Obama himself was wise to these contrasts as far back as 2008, when he gave the speech in Philadelphia that saved his political career.

[W]ords on a parchment would not be enough to deliver slaves from bondage, or provide men and women of every color and creed their full rights and obligations as citizens of the United States. What would be needed were Americans in successive generations who were willing to do their part—through protests and struggle, on the streets and in the courts, through a civil war and civil disobedience and always at great risk—to narrow that gap between the promise of our ideals and the reality of their time.
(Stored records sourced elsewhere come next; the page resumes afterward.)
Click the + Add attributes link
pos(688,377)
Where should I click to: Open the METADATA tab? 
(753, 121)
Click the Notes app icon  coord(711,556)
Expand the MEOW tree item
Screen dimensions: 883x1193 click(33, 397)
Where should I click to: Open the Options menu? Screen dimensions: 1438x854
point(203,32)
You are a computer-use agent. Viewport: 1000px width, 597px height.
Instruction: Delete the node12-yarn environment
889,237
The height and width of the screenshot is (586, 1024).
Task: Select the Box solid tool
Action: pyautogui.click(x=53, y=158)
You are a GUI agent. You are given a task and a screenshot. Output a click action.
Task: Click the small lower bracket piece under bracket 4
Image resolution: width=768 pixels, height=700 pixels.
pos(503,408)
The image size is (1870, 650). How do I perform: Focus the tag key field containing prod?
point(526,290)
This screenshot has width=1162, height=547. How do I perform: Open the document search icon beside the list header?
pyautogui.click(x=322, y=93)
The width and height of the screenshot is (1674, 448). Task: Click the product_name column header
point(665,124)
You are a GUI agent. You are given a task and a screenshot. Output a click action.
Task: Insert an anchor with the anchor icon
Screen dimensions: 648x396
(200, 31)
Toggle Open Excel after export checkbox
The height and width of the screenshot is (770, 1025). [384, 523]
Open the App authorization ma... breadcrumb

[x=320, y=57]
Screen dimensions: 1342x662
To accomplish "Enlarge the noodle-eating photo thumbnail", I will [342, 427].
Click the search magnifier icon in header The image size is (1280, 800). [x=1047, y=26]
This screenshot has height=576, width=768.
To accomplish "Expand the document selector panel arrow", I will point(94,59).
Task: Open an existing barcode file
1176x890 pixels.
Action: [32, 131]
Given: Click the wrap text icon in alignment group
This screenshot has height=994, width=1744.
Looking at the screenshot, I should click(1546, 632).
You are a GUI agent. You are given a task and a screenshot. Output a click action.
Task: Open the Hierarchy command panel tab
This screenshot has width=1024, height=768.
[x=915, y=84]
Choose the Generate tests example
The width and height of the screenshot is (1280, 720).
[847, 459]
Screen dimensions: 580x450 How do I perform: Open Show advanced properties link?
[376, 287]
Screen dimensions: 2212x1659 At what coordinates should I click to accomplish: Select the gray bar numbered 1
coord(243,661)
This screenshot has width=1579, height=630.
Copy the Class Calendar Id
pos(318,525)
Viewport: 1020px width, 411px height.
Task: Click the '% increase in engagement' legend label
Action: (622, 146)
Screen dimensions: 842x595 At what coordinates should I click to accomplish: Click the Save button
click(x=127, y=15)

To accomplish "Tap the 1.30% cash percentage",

The election of an African American president is a watershed in our history. But the takeaway is that what we do during these moments is somehow smaller than what we do between them, that our heroes are no better than we are, nor do they need to be. Harriet Tubman is often cited as saying she could have freed more blacks if only she’d been able to convince them they were slaves. In our own era, the only impediment to realizing the creed of “We Shall Overcome” is the narcotic belief that we already have.